But the growing effect it has on the temp. of earth is our own fault.
This has been going on forever and we are giving ourselves way to much credit if we think we can influence climate one way or the other.
I think it is being helped along by men and women.
Start with the premise that the world is finite. The earth is a bounded sphere. Furthermore, the biosphere is smaller than you might think. The crust, the ocean and the atmosphere are a small portion of the earth. 90% of life is in margins of the land where it’s not too dry, too hot or too cold, in the shallow and upper portions of the ocean, in the lower portions of the atmosphere. The atmosphere you can breathe is only a few miles thick; the entire troposphere no more than 10 miles. You can see farther than the atmosphere is thick on a clear day. Think about it, the biosphere doesn’t reach up and down endlessly. In the words of the shuttle astronauts, when you see it from space, the biosphere is a thin gossamer veneer wrapped around the planet.

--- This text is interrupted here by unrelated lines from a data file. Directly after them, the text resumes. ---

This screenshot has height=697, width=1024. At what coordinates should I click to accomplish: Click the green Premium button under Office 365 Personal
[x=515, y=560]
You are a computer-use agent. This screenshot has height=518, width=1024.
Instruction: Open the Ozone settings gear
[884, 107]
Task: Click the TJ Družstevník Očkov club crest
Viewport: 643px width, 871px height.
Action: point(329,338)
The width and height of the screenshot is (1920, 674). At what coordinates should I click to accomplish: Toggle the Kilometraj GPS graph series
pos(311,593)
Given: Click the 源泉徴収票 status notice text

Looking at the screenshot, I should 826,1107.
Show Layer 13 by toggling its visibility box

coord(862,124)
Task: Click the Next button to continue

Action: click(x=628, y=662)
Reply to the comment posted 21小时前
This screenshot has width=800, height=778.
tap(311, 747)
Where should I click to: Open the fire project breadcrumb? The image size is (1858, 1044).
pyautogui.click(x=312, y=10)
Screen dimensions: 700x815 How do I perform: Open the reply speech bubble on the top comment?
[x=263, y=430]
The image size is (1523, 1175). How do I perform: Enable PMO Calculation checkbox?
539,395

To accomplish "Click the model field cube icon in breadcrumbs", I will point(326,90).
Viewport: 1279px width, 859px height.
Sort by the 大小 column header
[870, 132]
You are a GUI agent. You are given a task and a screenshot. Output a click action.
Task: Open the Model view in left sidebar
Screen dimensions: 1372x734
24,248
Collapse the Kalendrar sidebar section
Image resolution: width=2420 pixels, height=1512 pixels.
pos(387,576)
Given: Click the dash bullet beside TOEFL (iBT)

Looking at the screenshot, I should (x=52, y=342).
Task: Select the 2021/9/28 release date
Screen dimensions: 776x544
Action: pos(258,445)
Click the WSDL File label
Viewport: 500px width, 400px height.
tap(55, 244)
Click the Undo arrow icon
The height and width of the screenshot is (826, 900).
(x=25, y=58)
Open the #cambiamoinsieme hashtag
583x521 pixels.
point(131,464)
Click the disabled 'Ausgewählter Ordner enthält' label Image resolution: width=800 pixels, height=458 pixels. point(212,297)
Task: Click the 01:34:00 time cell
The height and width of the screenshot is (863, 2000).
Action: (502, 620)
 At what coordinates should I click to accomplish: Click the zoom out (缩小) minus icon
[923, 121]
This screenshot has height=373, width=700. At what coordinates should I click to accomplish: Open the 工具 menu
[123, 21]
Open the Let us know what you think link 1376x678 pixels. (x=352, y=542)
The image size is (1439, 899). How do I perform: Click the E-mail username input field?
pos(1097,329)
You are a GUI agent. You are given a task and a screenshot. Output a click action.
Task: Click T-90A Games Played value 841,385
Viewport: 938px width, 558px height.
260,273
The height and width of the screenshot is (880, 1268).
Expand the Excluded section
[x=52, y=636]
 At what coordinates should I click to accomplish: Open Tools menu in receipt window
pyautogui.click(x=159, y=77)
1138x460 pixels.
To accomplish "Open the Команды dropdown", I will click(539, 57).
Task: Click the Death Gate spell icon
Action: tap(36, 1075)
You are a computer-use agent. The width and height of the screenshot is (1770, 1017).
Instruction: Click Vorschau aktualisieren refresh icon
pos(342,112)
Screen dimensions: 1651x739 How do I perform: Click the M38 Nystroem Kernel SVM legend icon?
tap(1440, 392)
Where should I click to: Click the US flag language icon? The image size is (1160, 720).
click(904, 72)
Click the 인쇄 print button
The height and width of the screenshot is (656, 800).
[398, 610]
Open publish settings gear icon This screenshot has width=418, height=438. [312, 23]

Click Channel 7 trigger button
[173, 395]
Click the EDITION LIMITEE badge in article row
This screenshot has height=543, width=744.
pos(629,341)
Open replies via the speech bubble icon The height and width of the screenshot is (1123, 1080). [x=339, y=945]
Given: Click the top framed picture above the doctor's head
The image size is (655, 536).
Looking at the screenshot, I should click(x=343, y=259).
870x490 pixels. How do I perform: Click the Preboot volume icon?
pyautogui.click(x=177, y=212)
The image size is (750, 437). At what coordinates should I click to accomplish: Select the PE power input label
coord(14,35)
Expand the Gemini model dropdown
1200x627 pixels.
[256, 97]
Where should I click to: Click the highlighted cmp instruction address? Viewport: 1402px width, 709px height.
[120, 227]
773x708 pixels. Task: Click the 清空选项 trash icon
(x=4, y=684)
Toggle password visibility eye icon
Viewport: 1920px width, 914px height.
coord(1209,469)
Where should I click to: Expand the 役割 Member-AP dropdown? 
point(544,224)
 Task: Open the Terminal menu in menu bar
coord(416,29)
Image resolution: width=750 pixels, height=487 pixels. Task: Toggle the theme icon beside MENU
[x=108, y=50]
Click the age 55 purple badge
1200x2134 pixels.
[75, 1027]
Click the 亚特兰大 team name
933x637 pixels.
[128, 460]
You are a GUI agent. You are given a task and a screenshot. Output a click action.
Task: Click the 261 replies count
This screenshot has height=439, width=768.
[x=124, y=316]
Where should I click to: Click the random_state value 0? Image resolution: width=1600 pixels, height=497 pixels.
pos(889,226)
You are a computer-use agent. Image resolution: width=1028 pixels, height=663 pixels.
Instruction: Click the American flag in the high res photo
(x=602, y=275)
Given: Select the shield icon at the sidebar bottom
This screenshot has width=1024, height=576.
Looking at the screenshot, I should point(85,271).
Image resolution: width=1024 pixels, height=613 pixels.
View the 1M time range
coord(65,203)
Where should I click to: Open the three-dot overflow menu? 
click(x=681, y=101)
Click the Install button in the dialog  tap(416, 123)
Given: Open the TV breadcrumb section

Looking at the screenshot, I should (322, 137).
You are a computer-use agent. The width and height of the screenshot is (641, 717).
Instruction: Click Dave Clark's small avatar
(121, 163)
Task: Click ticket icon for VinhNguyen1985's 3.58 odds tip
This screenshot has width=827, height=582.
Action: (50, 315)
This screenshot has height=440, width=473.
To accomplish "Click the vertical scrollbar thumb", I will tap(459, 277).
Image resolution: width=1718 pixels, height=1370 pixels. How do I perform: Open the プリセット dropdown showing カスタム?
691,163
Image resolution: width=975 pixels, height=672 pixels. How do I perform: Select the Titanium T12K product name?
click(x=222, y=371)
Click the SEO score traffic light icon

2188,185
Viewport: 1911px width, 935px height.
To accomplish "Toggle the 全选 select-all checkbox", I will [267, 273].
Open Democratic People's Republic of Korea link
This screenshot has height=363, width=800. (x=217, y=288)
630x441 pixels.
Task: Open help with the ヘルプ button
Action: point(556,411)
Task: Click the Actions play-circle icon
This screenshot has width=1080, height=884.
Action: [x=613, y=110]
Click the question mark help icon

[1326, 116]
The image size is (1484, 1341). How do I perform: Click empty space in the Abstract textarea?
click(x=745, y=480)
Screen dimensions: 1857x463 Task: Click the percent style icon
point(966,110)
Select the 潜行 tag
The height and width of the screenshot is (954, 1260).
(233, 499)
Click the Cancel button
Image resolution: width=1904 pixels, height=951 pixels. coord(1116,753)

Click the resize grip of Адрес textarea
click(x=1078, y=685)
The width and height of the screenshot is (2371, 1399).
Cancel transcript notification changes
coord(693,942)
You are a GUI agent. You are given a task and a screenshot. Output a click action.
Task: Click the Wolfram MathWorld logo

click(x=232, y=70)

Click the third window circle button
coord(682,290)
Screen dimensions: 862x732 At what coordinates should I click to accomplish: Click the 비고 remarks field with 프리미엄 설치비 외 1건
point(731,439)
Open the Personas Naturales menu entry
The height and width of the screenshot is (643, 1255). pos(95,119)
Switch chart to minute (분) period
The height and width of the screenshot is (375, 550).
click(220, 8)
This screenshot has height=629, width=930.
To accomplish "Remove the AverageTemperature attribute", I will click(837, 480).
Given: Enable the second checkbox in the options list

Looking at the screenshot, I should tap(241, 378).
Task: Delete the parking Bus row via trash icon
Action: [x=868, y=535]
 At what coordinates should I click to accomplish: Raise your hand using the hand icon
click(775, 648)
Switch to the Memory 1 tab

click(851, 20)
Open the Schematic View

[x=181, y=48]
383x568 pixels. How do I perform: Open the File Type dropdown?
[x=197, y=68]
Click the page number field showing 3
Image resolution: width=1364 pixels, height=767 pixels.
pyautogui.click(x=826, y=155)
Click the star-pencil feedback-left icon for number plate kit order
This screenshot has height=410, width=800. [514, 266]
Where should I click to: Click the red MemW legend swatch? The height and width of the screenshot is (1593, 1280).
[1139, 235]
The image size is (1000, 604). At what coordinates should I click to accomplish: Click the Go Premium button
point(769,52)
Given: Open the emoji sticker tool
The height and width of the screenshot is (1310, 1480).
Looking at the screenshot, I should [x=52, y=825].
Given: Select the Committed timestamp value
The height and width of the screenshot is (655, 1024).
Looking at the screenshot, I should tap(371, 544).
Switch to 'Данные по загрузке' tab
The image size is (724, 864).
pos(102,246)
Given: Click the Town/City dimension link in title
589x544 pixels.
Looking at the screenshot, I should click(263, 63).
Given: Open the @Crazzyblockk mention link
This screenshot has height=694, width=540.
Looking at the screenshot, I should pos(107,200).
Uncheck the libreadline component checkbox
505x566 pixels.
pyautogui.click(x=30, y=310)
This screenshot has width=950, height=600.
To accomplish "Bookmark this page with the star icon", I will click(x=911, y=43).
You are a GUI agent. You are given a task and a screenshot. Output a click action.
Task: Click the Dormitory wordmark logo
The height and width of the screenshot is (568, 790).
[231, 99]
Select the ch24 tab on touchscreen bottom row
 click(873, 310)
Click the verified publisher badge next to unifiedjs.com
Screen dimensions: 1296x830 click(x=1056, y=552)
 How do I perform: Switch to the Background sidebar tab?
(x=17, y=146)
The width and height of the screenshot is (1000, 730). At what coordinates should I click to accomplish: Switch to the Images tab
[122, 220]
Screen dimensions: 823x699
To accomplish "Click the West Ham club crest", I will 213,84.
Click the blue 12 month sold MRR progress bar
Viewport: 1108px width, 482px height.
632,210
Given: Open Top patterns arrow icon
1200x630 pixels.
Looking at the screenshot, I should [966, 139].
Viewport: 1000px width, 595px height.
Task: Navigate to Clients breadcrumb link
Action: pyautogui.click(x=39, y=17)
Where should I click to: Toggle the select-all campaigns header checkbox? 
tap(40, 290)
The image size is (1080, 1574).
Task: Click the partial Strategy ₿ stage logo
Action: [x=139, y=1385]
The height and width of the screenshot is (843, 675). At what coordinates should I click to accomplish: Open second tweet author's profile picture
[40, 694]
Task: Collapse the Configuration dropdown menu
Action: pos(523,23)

Taking this further, the web of life has been in a state of dynamic equilibrium since the beginning of life on earth. Every corner of the globe is populated by exactly the right number and types of species that keeps things in balance. Recent thinking extends this idea. It’s possible that everything here is related and interdependent; biological processes, weather, geology, solar and astronomical cycles, even the position of our solar system within our galaxy. Since the beginning of the earth all have influenced one another and we now have the exquisitely balanced system that allows for our existence. However you believe this came into being; it is the objective reality to us humans and is the current unalterable state of affairs on this planet. You cannot change the laws of physics. You cannot violate the laws of thermodynamics. No matter how much you or I wish it were not so, how much you believe we can somehow circumvent the limits, how much you believe someone will come and save us before its too late, every bit of objective science in existence today only reinforces the fact that we are bound to and by the environment we live in.
Taking this to the logical extreme, if you change anything at all, anywhere, you potentially disturb the balance and the outcome is not knowable with any certainty. Would you say that this gives humanity license to change things at will? Or would it be more prudent to wait and perhaps for example apply the great law of the Iroquois – “In our every deliberation we must consider the impact on the next seven generations”. With our current state of knowledge our attempts to engineer the planet amount to a giant uncontrolled global experiment.
I will now continue and list some of what environmentalists consider to be the extreme, outrageous and even obscene environmental assaults that were begun in earnest at the beginning of the industrial revolution and continue to this day unabated and accelerating. In no particular order.
Filling in estuaries to make room for human activity. The cities we live in today were filled with waste from bank to shore in the late 19th century. The lowland areas near the rivers were considered to be wastelands and needed for commerce. First we take the prime areas and remake them for our purposes. Estuaries are the single most important, species rich, productive and necessary habitats on the planet. Inland, lowland areas serve the same purpose. In North America we filled them all in 100 years ago. The Mississippi was once miles wide. Now it’s channeled from Missouri to the Gulf of Mexico. Now we cut down mangrove swamps to make room for shrimp farms. We are on our way to fishing out the oceans. Many formerly important fisheries including species such as cod are essentially fished out. On the current trajectory, the estimate for total collapse is 2050. Shrimp farming is not a neutral activity that extends productivity or saves the oceans. The shrimp have to be fed, and fed protein. The protein comes from ocean fisheries. But unfortunately, according to physics and thermodynamics, there are inefficiencies. Meanwhile, when you created the shrimp farm by destroying the mangrove swamp, you have destroyed the ecosystem that once protected ocean species and helped clean and regenerate the ocean. You would be better off just fishing the oceans in the first place to avoid all the additional losses. So what ostensibly begins as an exercise to extend the productivity of the oceans ends up accelerating the decline. The same is true for land based farming. You add fertilizers and pesticides to gain productivity. It takes energy to make chemical fertilizer and pesticides. You gain productivity in the short term, but you do so at the cost of killing the soil, despoiling the watershed and wasting energy. You have to add more chemicals to maintain the same productivity. Eventually the soil is dead and depleted that there is no natural fertility or resistance to runaway pathogens. California strawberry farms essentially sterilize the soil with methyl bromide before every planting.